Yes, fundamentalism and extremism comes in many colors, both theist and atheist. As does moderation.
My point exactly. But at least theist belief systems have
something in common - indeed a ‘something’ that is generally central to the system - whereas atheist belief systems only have a
nothing - the absence of something - in common.
Granted my example was poorly chosen, overly coloured by the other post I was responding to, but take instead the example of Catholicism and Hinduism, shamanism, spiritualism, satanism and neopaganism. All very different, but they have at least the common belief in a God.

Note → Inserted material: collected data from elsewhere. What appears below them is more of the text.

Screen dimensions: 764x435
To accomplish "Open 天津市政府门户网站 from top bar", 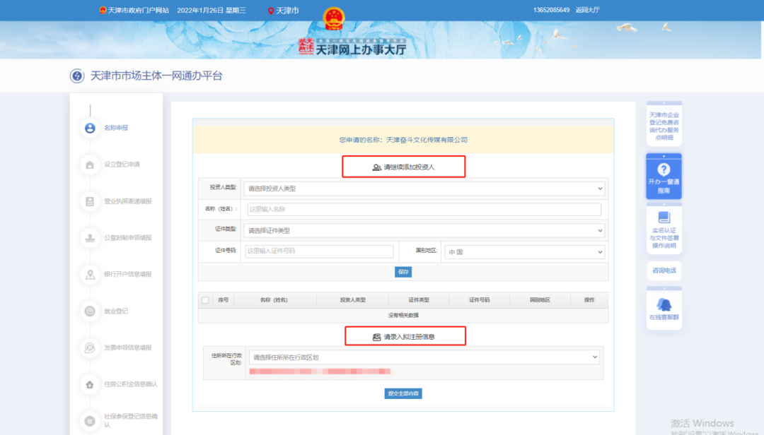I will pyautogui.click(x=134, y=10).
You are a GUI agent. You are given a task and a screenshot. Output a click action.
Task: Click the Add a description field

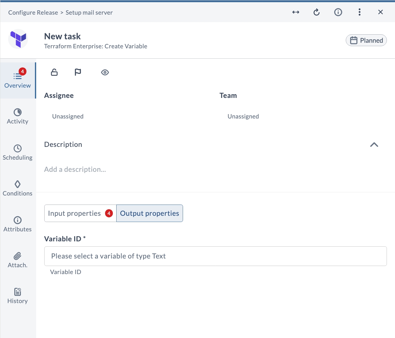click(75, 169)
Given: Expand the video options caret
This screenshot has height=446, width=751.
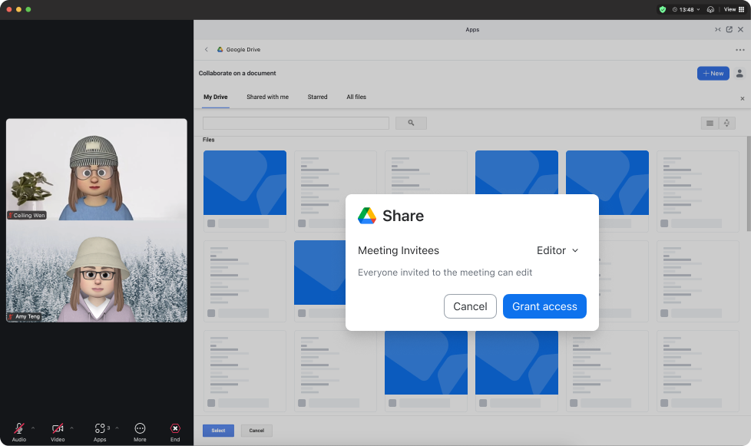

Despite this it would be nonsensical to claim that ‘theism’ was
a belief system. That is like saying that a spark plug is an engine. Theism, or spark plugs, are merely
components in belief systems or engines.
It would be even more nonsensical to say that
the absence of spark plugs is ‘an engine’ - at least two engines which both have spark plugs have
something in common. Both are almost certainly internal combustion engines, for example. Whereas two ‘engines’ that
lack spark plugs need have nothing in common. They might be diesel engines, steam engines, Stirling engines, electrical motors, clockwork or (stretching the definition a little) a horse.
Likewise, it is more sensible to compare Catholicism and Satanism, which at least share a lot of beliefs, than to compare western atheism and Maoism, which really share only the lack of a belief.